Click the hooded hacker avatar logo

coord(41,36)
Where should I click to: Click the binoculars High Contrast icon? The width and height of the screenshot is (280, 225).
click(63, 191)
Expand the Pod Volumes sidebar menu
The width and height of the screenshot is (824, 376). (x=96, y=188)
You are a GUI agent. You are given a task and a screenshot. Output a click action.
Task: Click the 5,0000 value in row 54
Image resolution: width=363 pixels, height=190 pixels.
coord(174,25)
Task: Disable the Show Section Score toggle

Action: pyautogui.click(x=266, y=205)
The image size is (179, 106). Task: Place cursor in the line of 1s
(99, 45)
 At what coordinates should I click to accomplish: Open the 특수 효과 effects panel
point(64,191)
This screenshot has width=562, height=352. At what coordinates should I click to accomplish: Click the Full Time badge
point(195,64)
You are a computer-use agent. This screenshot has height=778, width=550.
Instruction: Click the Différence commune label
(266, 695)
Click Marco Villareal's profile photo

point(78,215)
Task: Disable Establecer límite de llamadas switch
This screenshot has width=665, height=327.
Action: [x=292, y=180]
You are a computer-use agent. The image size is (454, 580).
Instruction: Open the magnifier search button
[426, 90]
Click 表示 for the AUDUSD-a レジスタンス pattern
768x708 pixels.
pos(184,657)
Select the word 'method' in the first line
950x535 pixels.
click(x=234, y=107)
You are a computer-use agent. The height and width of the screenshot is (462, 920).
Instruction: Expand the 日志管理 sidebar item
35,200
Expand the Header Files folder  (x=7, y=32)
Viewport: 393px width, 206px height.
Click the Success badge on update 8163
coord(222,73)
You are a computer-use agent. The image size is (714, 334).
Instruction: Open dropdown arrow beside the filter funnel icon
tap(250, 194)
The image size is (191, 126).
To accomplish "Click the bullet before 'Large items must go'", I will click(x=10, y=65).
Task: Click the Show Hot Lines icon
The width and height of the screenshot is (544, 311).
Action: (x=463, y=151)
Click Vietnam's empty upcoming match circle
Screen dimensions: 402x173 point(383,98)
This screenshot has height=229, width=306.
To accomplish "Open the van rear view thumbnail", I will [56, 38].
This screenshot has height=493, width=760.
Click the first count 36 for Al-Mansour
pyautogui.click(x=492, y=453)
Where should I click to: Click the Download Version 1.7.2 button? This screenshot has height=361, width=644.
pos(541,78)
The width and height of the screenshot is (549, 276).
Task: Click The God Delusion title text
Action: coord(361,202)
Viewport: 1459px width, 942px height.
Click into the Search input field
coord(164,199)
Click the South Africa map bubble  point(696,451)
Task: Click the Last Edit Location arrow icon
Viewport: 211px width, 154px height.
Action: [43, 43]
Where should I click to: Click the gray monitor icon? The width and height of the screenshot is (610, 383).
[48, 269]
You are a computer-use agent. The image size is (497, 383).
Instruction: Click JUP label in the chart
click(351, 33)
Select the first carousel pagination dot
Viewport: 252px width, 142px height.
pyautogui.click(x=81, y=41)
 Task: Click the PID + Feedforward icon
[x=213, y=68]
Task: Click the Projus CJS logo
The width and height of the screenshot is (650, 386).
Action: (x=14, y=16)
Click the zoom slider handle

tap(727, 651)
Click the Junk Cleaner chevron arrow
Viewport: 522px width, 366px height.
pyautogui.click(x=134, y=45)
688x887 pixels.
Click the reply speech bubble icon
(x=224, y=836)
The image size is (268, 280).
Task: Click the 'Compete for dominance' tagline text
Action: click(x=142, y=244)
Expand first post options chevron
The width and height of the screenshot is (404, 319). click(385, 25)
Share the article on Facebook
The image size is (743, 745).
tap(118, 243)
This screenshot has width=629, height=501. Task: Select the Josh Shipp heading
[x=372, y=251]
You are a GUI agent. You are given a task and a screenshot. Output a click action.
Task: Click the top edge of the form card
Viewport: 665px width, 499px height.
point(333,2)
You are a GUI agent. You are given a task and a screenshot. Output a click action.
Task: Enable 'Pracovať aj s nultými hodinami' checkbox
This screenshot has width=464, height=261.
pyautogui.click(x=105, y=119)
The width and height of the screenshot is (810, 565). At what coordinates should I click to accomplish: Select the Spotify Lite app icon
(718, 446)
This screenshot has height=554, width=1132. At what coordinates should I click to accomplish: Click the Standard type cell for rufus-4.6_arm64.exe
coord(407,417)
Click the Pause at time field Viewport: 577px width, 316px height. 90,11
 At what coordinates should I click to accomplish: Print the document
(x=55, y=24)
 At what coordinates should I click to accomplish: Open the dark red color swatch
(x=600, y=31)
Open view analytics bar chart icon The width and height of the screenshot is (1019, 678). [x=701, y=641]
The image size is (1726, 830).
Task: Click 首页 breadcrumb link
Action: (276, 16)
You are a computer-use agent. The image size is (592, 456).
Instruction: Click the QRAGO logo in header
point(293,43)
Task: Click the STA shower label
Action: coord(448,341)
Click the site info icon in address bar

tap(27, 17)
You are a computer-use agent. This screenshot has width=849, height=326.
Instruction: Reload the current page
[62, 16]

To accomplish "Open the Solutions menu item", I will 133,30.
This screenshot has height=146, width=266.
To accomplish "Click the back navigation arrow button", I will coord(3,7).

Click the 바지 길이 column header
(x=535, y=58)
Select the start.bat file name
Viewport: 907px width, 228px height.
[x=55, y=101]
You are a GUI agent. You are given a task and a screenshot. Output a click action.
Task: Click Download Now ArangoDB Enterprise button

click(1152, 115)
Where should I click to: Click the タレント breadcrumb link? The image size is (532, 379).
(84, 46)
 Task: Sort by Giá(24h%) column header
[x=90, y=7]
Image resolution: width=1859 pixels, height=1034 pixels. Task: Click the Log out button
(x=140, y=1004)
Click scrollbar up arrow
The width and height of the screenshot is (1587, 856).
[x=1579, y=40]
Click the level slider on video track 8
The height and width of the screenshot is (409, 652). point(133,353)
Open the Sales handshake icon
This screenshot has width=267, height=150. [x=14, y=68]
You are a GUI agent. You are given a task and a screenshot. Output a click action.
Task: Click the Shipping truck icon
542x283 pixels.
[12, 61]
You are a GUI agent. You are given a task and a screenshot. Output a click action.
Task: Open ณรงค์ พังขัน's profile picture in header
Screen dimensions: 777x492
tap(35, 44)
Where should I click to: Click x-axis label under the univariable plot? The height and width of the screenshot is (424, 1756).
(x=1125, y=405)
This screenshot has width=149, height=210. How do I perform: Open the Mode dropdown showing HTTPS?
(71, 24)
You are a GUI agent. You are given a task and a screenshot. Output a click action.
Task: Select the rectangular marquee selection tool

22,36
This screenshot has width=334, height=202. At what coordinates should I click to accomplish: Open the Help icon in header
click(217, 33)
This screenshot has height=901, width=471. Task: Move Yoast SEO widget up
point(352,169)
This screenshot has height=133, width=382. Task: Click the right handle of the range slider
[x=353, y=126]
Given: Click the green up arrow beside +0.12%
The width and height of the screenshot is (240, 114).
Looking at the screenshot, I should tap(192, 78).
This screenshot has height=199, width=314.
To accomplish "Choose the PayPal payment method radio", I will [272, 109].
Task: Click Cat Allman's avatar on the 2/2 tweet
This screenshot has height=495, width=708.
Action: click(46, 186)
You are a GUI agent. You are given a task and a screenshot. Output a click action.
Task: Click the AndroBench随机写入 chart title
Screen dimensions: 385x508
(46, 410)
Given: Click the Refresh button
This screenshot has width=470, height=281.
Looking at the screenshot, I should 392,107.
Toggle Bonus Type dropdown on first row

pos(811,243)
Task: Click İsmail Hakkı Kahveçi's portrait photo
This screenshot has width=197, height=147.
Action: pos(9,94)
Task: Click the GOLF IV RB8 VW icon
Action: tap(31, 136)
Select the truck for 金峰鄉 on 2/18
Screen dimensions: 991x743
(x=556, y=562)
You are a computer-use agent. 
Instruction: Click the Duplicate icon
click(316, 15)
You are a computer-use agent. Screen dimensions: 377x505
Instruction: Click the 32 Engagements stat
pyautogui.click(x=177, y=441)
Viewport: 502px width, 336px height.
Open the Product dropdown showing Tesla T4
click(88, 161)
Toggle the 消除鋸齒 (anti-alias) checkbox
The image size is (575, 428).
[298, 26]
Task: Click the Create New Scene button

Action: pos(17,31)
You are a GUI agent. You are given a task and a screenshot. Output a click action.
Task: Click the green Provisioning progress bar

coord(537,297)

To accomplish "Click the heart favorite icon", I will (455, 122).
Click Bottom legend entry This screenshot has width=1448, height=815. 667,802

━━━━━━━━━━━━━━━━

Exactly the lines running from the top of the records to the line that contains "This screenshot has height=229, width=306.", inclusive, must be set down, and nothing more.

WRITTEN ANSWER:
Click the hooded hacker avatar logo

coord(41,36)
Where should I click to: Click the binoculars High Contrast icon? The width and height of the screenshot is (280, 225).
click(63, 191)
Expand the Pod Volumes sidebar menu
The width and height of the screenshot is (824, 376). (x=96, y=188)
You are a GUI agent. You are given a task and a screenshot. Output a click action.
Task: Click the 5,0000 value in row 54
Image resolution: width=363 pixels, height=190 pixels.
coord(174,25)
Task: Disable the Show Section Score toggle

Action: pyautogui.click(x=266, y=205)
The image size is (179, 106). Task: Place cursor in the line of 1s
(99, 45)
 At what coordinates should I click to accomplish: Open the 특수 효과 effects panel
point(64,191)
This screenshot has width=562, height=352. At what coordinates should I click to accomplish: Click the Full Time badge
point(195,64)
You are a computer-use agent. This screenshot has height=778, width=550.
Instruction: Click the Différence commune label
(266, 695)
Click Marco Villareal's profile photo

point(78,215)
Task: Disable Establecer límite de llamadas switch
This screenshot has width=665, height=327.
Action: [x=292, y=180]
You are a computer-use agent. The image size is (454, 580).
Instruction: Open the magnifier search button
[426, 90]
Click 表示 for the AUDUSD-a レジスタンス pattern
768x708 pixels.
pos(184,657)
Select the word 'method' in the first line
950x535 pixels.
click(x=234, y=107)
You are a computer-use agent. The height and width of the screenshot is (462, 920).
Instruction: Expand the 日志管理 sidebar item
35,200
Expand the Header Files folder  (x=7, y=32)
Viewport: 393px width, 206px height.
Click the Success badge on update 8163
coord(222,73)
You are a computer-use agent. The image size is (714, 334).
Instruction: Open dropdown arrow beside the filter funnel icon
tap(250, 194)
The image size is (191, 126).
To accomplish "Click the bullet before 'Large items must go'", I will click(x=10, y=65).
Task: Click the Show Hot Lines icon
The width and height of the screenshot is (544, 311).
Action: (x=463, y=151)
Click Vietnam's empty upcoming match circle
Screen dimensions: 402x173 point(383,98)
This screenshot has height=229, width=306.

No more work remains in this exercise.